İşte bugün bahse konu etik kurallar böyle bir tartışmadan çıktı.
Amerikan medyası ve siyaseti bir süredir muhafazakar kanatta yer alan hakimlerden Clarence Thomas’ın işadamı arkadaşının sponsorluğunda yaptığı tatilleri tartışıyordu.
ProRepublica’da çıkan habere göre (bu arada tabi ki bu haberi yapan gazeteciler tutuklanmadı, soruşturma konusu yapılmadı) hakim Thomas, arkadaşı Crow’un finanse ettiği tatillere çıkmış, yatıyla seyahat etmiş.

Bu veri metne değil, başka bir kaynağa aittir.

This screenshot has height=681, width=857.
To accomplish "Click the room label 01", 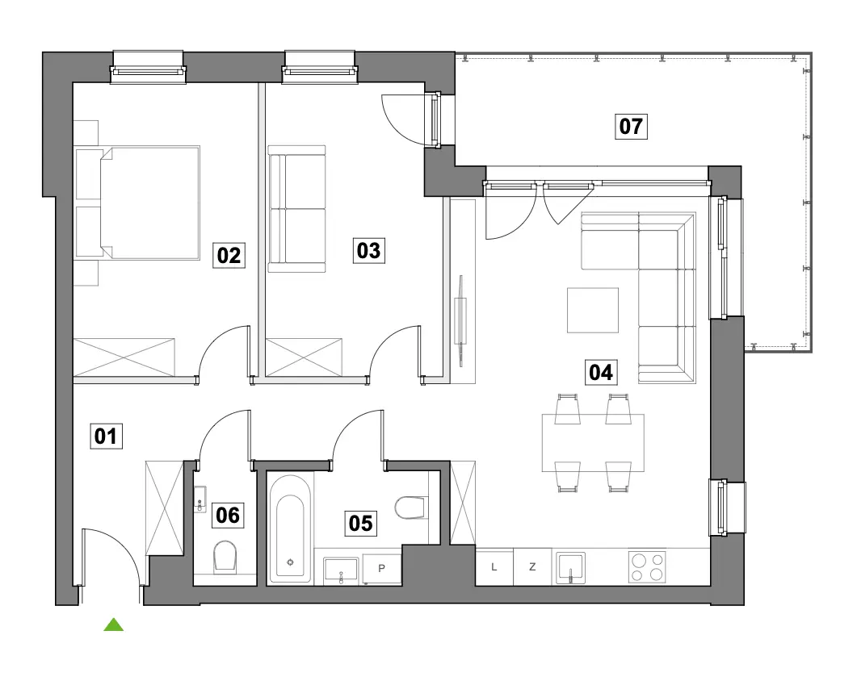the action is pos(106,437).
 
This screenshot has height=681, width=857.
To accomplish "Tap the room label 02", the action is pos(229,255).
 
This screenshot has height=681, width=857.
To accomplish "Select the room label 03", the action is pos(368,251).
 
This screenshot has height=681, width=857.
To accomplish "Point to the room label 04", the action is pos(601,373).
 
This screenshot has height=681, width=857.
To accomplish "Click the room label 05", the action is pos(361,523).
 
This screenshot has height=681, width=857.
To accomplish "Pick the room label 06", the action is pos(228,515).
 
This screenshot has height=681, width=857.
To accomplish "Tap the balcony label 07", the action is pos(631,126).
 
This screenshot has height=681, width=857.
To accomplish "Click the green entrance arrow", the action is pos(114,625).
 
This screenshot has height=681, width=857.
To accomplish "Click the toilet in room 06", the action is pos(225,557).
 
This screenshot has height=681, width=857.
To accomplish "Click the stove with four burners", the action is pos(647,567).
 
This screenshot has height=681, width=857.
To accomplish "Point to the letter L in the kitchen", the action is pos(494,567).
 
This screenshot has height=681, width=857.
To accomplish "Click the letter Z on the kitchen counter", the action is pos(532,567).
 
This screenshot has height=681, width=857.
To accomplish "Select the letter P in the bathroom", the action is pos(381,568).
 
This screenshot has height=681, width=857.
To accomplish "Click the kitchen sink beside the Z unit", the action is pos(570,568).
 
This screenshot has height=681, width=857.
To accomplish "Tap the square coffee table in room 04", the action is pos(593,310).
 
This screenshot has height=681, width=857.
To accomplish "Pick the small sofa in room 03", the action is pos(296,209).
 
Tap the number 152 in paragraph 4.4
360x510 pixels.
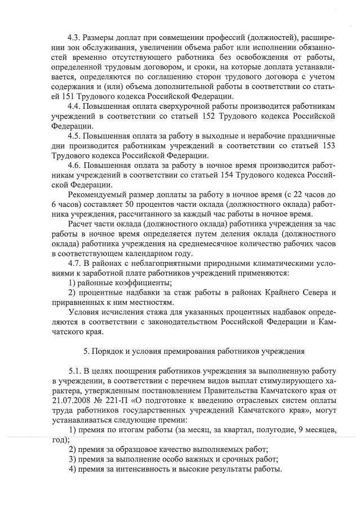point(221,116)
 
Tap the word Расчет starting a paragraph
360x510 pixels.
point(81,224)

Hakim Thomas ise bu kişisel tatilleri rapor etmesi gerekmediği şeklinde bir savunma yaptı. Thomas arkadaşlıklarının kişisel olduğunu, Crow’un yasal ya da siyasi konularda kendisinden bir talebinin olmadığını iddia etti.

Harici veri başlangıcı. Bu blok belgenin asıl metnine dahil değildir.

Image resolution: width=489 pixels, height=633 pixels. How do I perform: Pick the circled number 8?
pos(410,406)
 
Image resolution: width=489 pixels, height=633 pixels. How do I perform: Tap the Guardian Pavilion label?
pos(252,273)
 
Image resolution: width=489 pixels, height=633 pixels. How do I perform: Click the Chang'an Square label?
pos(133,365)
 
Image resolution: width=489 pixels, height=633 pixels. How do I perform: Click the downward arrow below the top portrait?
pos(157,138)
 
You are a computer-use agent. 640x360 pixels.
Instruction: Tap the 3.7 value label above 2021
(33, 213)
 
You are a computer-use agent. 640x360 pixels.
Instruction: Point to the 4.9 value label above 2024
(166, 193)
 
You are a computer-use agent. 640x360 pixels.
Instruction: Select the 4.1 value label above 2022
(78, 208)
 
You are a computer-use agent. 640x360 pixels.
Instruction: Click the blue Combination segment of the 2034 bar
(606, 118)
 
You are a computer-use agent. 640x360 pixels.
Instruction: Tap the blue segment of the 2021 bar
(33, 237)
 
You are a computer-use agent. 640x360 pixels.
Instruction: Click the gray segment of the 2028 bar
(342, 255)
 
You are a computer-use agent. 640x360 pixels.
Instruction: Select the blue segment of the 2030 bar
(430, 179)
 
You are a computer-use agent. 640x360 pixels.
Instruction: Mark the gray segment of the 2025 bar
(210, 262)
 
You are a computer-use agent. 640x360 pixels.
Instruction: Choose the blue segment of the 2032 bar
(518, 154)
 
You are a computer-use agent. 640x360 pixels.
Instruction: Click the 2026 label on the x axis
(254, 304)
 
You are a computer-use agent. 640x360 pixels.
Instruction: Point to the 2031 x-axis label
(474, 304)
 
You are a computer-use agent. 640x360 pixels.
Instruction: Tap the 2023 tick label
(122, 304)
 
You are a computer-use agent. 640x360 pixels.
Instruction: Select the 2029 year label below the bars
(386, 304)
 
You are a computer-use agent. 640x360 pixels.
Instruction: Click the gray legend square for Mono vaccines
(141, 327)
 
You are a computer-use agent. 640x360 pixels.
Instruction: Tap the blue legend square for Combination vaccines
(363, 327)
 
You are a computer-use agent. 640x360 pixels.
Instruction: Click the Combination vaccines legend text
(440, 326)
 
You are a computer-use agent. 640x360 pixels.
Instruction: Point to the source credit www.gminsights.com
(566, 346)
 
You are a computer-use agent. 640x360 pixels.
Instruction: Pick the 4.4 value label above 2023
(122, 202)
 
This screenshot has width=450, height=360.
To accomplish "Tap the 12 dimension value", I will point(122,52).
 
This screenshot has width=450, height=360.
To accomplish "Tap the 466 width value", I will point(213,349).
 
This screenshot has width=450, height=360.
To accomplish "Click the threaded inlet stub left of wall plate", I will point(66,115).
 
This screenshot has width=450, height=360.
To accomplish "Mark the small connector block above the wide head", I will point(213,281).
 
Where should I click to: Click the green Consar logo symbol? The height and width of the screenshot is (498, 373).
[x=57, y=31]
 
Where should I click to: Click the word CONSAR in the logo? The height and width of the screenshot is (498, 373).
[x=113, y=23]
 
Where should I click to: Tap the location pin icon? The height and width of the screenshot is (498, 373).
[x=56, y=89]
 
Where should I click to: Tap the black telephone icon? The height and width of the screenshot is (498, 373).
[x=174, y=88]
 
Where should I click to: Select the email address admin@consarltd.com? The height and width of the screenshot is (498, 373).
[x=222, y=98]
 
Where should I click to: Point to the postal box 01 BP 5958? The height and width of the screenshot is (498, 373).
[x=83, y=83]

Ancak senato üyeleri soruşturma açılması talebinde ısrarlılar. Çünkü federal yargıçlar gibi yüksek mahkeme yargıçlarının da aldıkları hediyeleri beyan etmesi gerekiyor.

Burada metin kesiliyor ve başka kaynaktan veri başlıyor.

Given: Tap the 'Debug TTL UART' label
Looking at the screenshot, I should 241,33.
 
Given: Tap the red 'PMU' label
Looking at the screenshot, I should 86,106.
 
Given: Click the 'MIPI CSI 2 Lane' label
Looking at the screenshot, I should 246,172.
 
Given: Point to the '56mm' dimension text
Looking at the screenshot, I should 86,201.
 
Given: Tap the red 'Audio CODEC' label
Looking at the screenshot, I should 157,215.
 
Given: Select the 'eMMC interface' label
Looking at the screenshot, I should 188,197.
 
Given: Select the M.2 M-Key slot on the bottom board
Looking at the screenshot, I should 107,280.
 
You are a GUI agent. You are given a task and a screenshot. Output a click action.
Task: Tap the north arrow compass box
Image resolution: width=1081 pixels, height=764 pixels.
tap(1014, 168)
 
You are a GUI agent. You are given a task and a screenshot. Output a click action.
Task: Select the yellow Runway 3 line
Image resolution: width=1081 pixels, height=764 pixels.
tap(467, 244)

Bu arada mahkemenin en muhafazakar yargıcı olarak bilinen Thomas, 1991 yılında dönemin ABD Başkanı George Bush tarafından atanmıştı. Yani çok uzun süredir o koltukta oturan bir isim.
ABD Anayasa Mahkemesi bu tartışmalar üzerine mahkeme üyelerinin uyması gereken etik kodları bir basın açıklaması ile duyurdu.
234 yıllık mahkeme tarihine böyle bir olay ilk kez yaşandı.
Dokuz sayfalık mesleki etik kurallar da hakimlerin kişisel ilişkilerin işlerini etkilememesi gerektiği hatırlatılıyor, hediye kabullerine sınırlamalar getiriyor.
Peki listede neler var?
Aslında liste de bilinmeyecek ya da şaşırtacak bir düzenleme yok.
Ancak hiçbir kuralın olmadığı Türkiye gibi ülkelerde böyle şeyleri hayal etmek bile mümkün değil tabi.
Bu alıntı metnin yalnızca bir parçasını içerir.